- **Extract**:
---

(6d) Efficient Catalytic Pathways for Carbon Utilization
- Conference: AIChE Annual Meeting
- Year: 2016
- Proceeding: 2016 AIChE Annual Meeting
- Group: Meet the Faculty Candidate Poster Session – Sponsored by the Education Division
Sunday, November 13, 2016 - 1:00pm-3:30pm
Development of emission control technologies for remediation of toxic gases from stationary and mobile combustion sources is of great interest due to the stricter regulations and changes in the emissions as a result of the improvements in burner and engine technologies. Within my previous research efforts, one of my main objectives was to understand pollutant formation mechanisms to develop better emission remediation technologies. In particular, I have worked on removal of trace metals from coal-fired power plants, and elucidated the heterogeneous reaction mechanism of mercury over activated carbon. Additionally, I have developed a low temperature hydrocarbon oxidation catalyst for diesel exhaust applications. Aside from emission control technologies, my research focused on spectroscopic investigation of CO adsorption and oxidation over single crystal surfaces at different pressures, developing a catalyst for cracking of hydrocarbons to valuable low hydrocarbons and designing analytical instruments for high-throughput experimentation. The wide range of research topics that I have studied has provided me with vast experience in catalysis, spectroscopy, and instrument design and development.

---

- **Exercise set**:
1 – In the poster abstract, list the research topics the author names as pursued aside from emission control technologies.
2 – Answer these questions from the poster abstract:
(a) On what day and during what hours was the session held?
(b) Which division sponsored the poster session?
(c) Over what material was the heterogeneous reaction mechanism of mercury elucidated?
3 – Continue the poster abstract on catalytic pathways for carbon utilization from the point where it stops.

- **Stored data**:
---

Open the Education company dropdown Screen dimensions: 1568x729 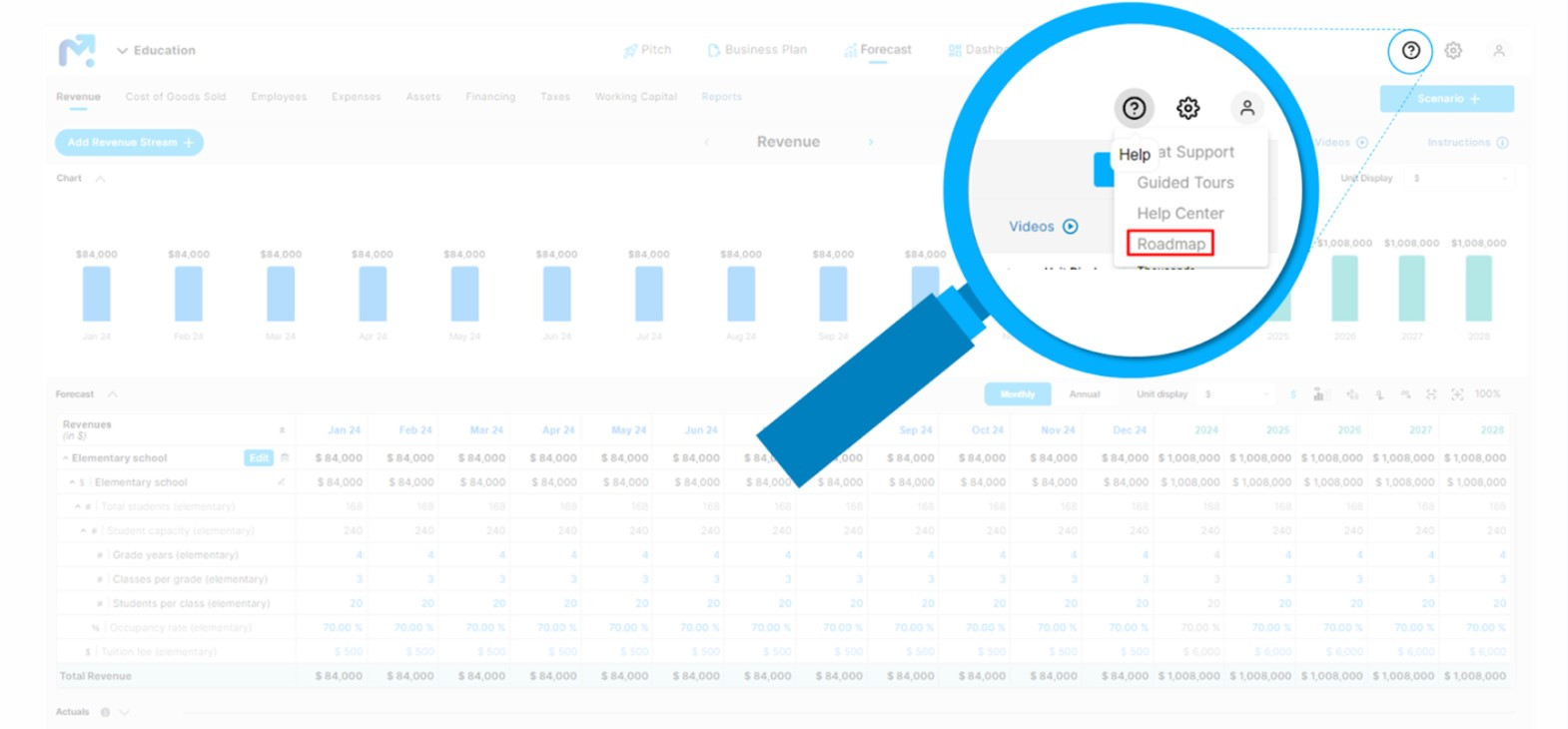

---

- **Exercise answers**:
1 –
- Spectroscopic investigation of CO adsorption and oxidation over single crystal surfaces at different pressures
- Developing a catalyst for cracking of hydrocarbons to valuable low hydrocarbons
- Designing analytical instruments for high-throughput experimentation

2 –
(a) Sunday, November 13, 2016, from 1:00pm to 3:30pm.
(b) The Education Division.
(c) Activated carbon.

3 –
As a tenure-track faculty, I would like to continue my research on developing nano materials and novel processes in the area of low temperature exhaust remediation, CO2 utilization, tri-reforming of methane and alternative synthesis routes for the production of C2-C4 hydrocarbons. Currently, in most of the states, coal and natural gas power plants still remain the largest energy source for electricity production and play a crucial role to compensate the base loads in the electricity grid. Therefore, there is an urgent need for developing breakthrough technologies for CO2 utilization and capture, and advanced combustion systems that can be implemented to the existing fossil fuel-fired power plants. I will initially develop my research program focusing on the aforementioned areas in carbon utilization and exhaust remediation and expand my research to create alternative energy pathways. My goal is to create a collaborative research environment interacting with national laboratories and industrial partners, and ultimately bridge the gap between fundamental science and industrial applications. In my poster presentation, I will discuss different projects to demonstrate my expertise in the area of catalysis and spectroscopy.
Teaching has been my passion throughout my education and academic career. I gave lectures in various chemical engineering courses: Chemical Engineering Thermodynamics I, Chemical Kinetics and Modeling, Chemical Engineering Design, Chemical Plant Design Project, Mass Transfer, Kinetics and Reactor Design and Molecular Modeling. I am very interested in teaching core chemical engineering courses such as thermodynamics, heat transfer and chemical kinetics. I also plan to develop a special topics course on in-situ spectroscopy for surface science applications. I will discuss my teaching vision during the poster presentation.